Randy Pedersen: Hi, everybody, Randy Pedersen for Storm bowling products. Today we are going to talk about a reverse oil pattern or what I call a reverse block.
What is a reverse block? On a typical house shot the outside part of the lane is extremely dry and the middle part of the lane has a heavy concentration of oil, but on a reverse block it's exactly the opposite. The middle part of the lane hooks, the outside part of the lane is slick, and this leads to real low scores.
You can attack this extremely difficult oil pattern from one of two ways. The extreme outside part of the lane or the extreme inside part of the lane. If you go from the outside part of the lane, you have to be very accurate. You want to keep the ball online and straighter is greater.

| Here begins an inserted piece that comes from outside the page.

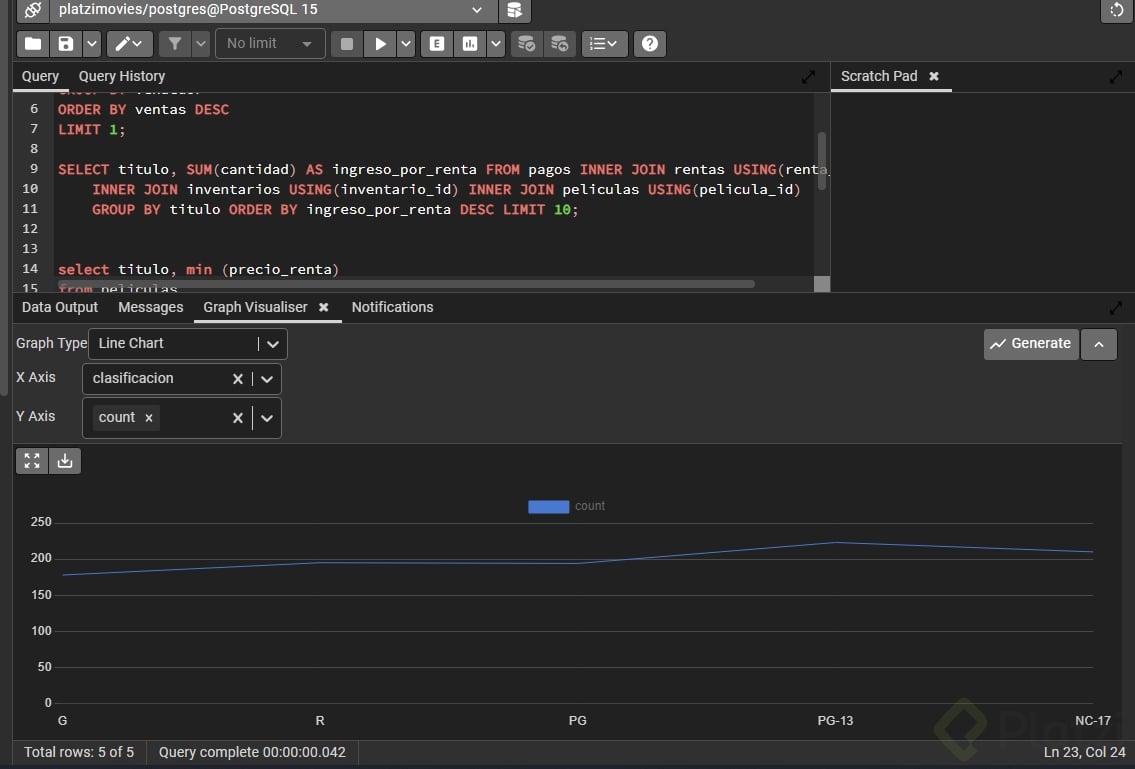Expand the X Axis clasificacion dropdown

click(267, 379)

From the middle part of the lane, the deep inside part of the lane it's the same kind of thing. Make sure you're extremely accurate; make sure you're hitting your target. There is not a lot of room for error on this oil pattern.

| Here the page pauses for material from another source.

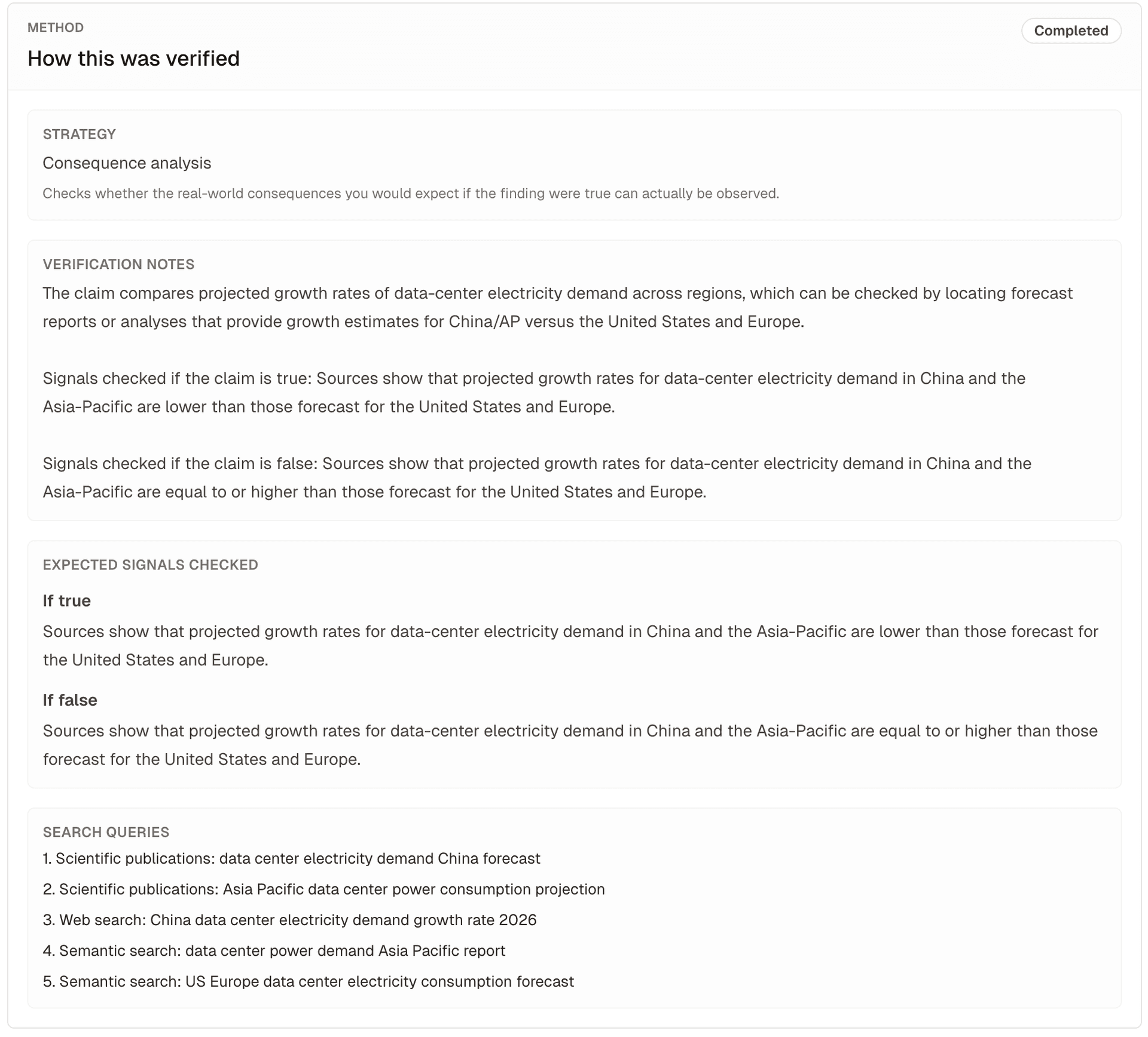Select the VERIFICATION NOTES section header

point(118,264)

What's the best equipment to use on this demanding oil pattern? Well, if you play the extreme outside part of the lane, that's where the heaviest concentration of oil is. So you are going to have to use a much more aggressive bowling ball. If you choose to play the extreme inside part of the lane, remember no oil, reverse block. So you are going to have to use something that's less aggressive.
Now whether you decide to play the extreme outside part of the lane or the deep inside part of the lane remember accuracy is at a premium when bowling on a reverse oil pattern.